# Ликбез по Вельтам



## avm (14 Янв 2017)

Всем доброго!   
Господа аккордеонисты, правильно ли я понимаю, что из прямодечных Вельтов ГДР-овской эпохи оптимальная модель это Caprise? Рассматриваю в разрезе "любительской" игры и в размере 4/4. "Перекурил" кучу инфу на форуме, голова уже кругом идёт))


----------



## Kuzalogly (14 Янв 2017)

Из прямодечных более-менее приличных- да. 

Но  надо знать, каков репертуар.  Каприз- разливной, весьма заметно разливной. Если играть классику- лучше Метеор. То же самое,  но более унисонно.

Кстати, они оба застали и позднюю ГДР, и раннюю объединённую Германию.


----------



## avm (14 Янв 2017)

Спасибо! Ранняя объединённая это уже с пластиковыми резонаторами?   
Аккордеон как раз для "мьюзетно-розливом" мелодий. Баяны, которые пробывал  с "розливом", не понравились по звучанию))


----------



## Kuzalogly (14 Янв 2017)

Да они и в  ГДР были с  с пластиковыми. Апологеты только деревянных резонаторов- есть. Результатов инструментальных объективных исследований-  нет. Есть вера и недоказуемые тезисы типа "А вот раньше". 

П.С. Я так и не понял. Розливные баяны не понравились, но нужен "Каприс". Пуркуа?


----------



## avm (14 Янв 2017)

Kuzalogly/ писал:


> Да они и в  ГДР были с  с пластиковыми. Апологеты только деревянных резонаторов- есть. Результатов инструментальных объективных исследований-  нет. Есть вера и недоказуемые тезисы типа "А вот раньше".
> 
> П.С. Я так и не понял. Розливные баяны не понравились, но нужен "Каприс". Пуркуа?


Я в своё время пытался найти инфу по Шуйским гармоням: в какие года начали ставить пластиковые резонаторы и смешанные (пластик + дерево). Без результатно...    
Розлив нравиться именно у аккордеона))  и сам аккордеон давно хочу))
PS: на немцах (кнопочных аккордеонах) не играл. Я про "совковский" ширпотреб писал.


----------



## Евгений51 (14 Янв 2017)

avm писал:


> Всем доброго!
> Господа аккордеонисты, правильно ли я понимаю, что из прямодечных Вельтов ГДР-овской эпохи оптимальная модель это Caprise? Рассматриваю в разрезе "любительской" игры и в размере 4/4. "Перекурил" кучу инфу на форуме, голова уже кругом идёт))
> Прочитал ваш опус. ВоОбще ничего не понял. Правильный вопрос не требует дополнительной  информации, чтобы на него ответить. Здесь культурные люди , дорожащие своим временем. Ну кроме некоторых, которые, год назад, не умели переставить голос в планке, а сейчас консультанты по всем вопросам ремонта. Перестаньте бросать пальцы веером на   нашем форуме и вливайтесь как музыкант.


----------



## olegoleg19742 (14 Янв 2017)

::::::::

**Выполните задания**:
• 1. Перечислите ники всех участников, чьи сообщения есть в обсуждении.
• 2. Какую модель Kuzalogly советует в обсуждении тем, кто играет классику?
Записи — самостоятельный материал, к обсуждению они не относятся.

::::::::

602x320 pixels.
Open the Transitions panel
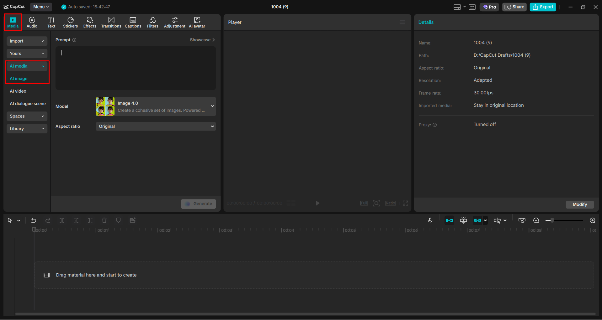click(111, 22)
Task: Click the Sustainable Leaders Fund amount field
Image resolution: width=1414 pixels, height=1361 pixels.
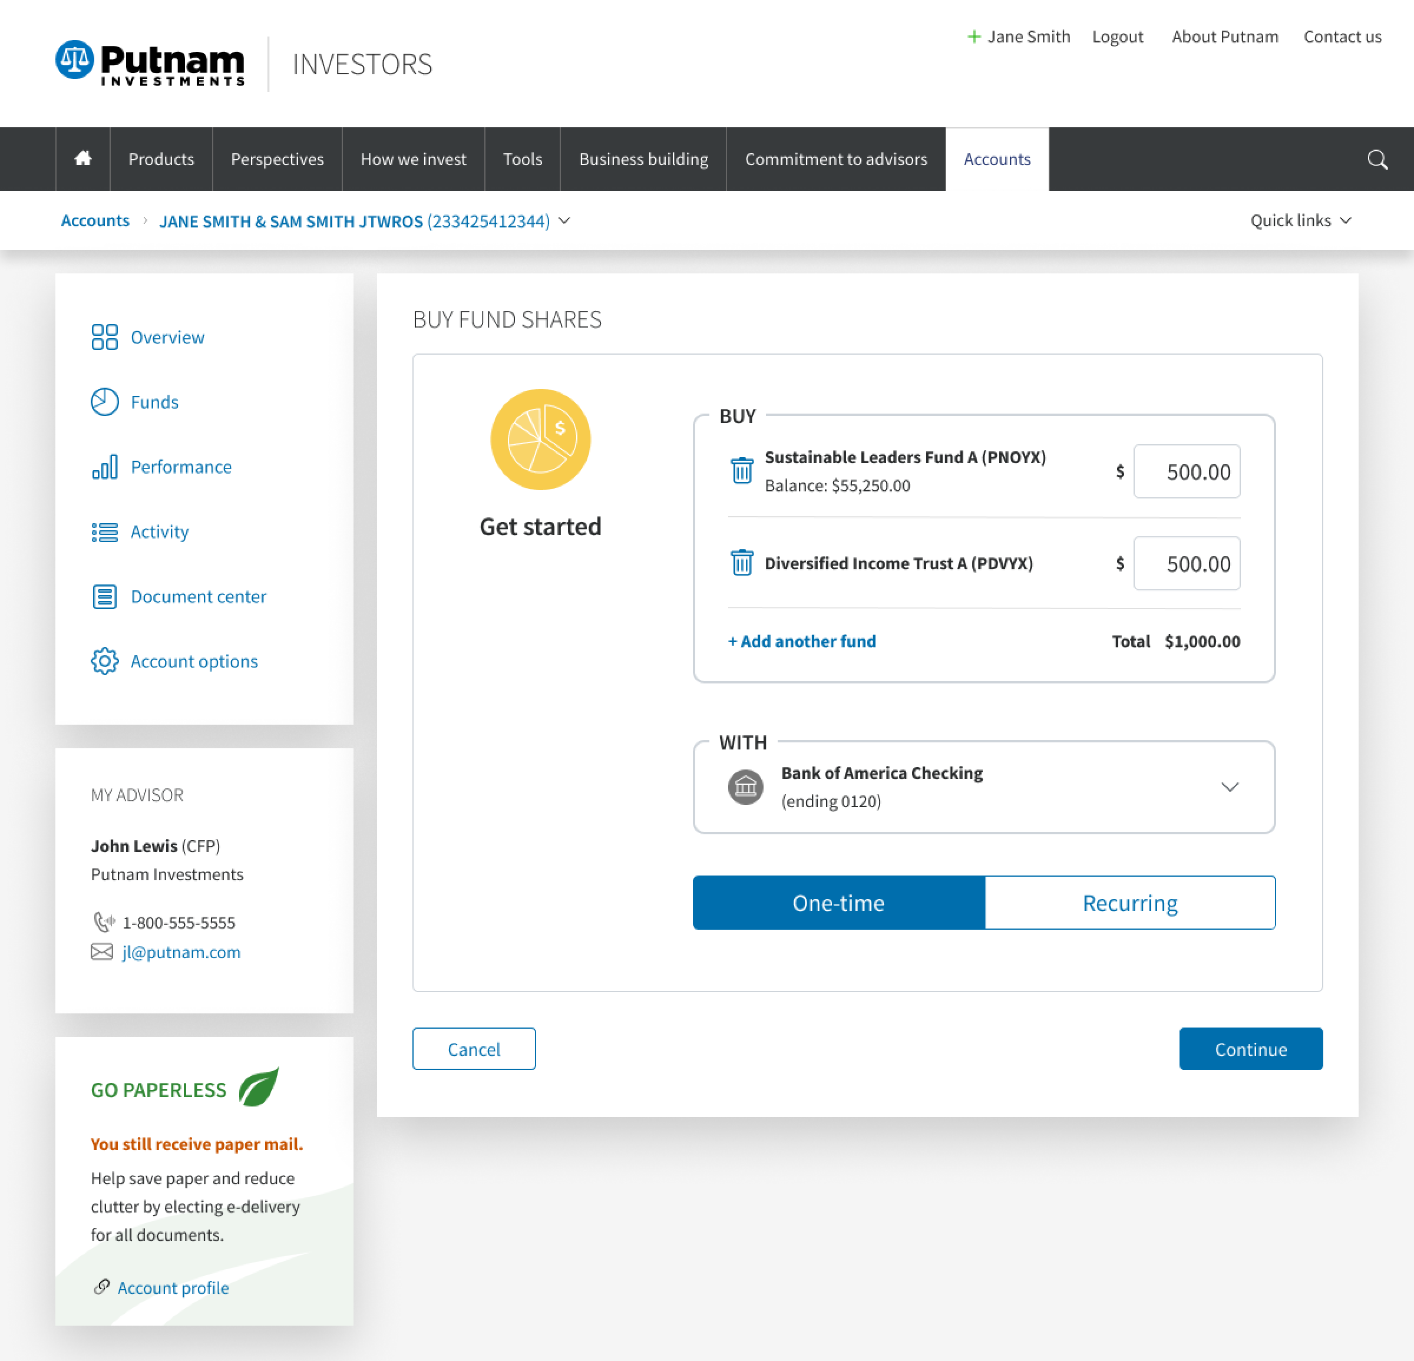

::::::::

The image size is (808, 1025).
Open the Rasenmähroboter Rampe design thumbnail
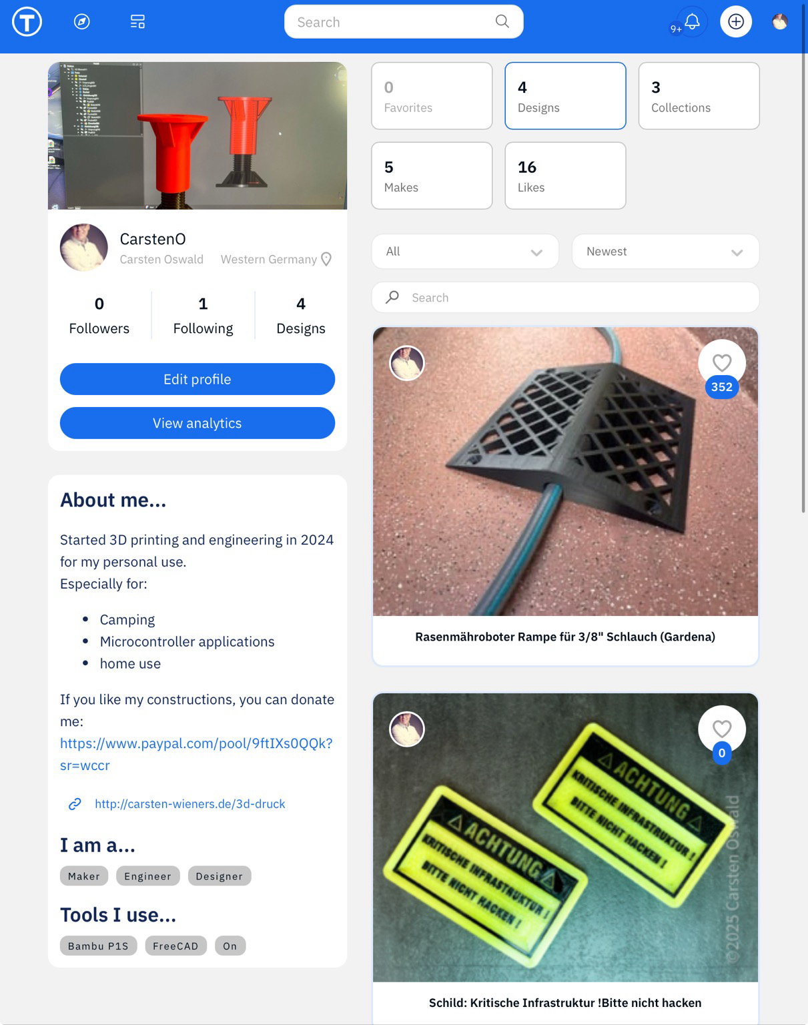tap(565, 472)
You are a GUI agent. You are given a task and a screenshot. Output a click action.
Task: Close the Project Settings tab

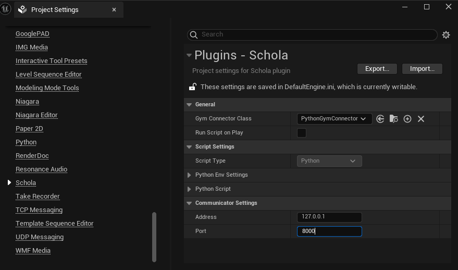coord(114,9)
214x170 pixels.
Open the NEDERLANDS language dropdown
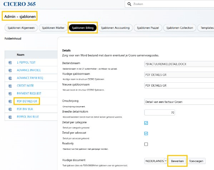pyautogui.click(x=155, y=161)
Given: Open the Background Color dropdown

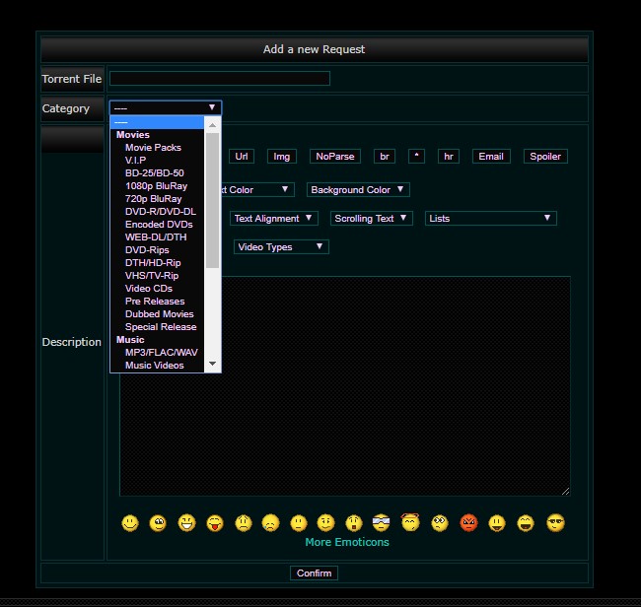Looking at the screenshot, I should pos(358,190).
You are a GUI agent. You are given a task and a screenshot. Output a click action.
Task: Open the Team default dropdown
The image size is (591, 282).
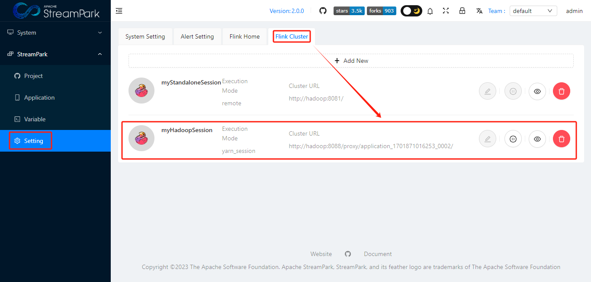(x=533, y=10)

::::::::

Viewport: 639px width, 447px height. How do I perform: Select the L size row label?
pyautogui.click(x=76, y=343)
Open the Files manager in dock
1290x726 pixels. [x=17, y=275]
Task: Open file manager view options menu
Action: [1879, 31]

::::::::

**Ответы по порядку**:
• 1. avm, Kuzalogly, Евгений51, olegoleg19742

• 2. Метеор.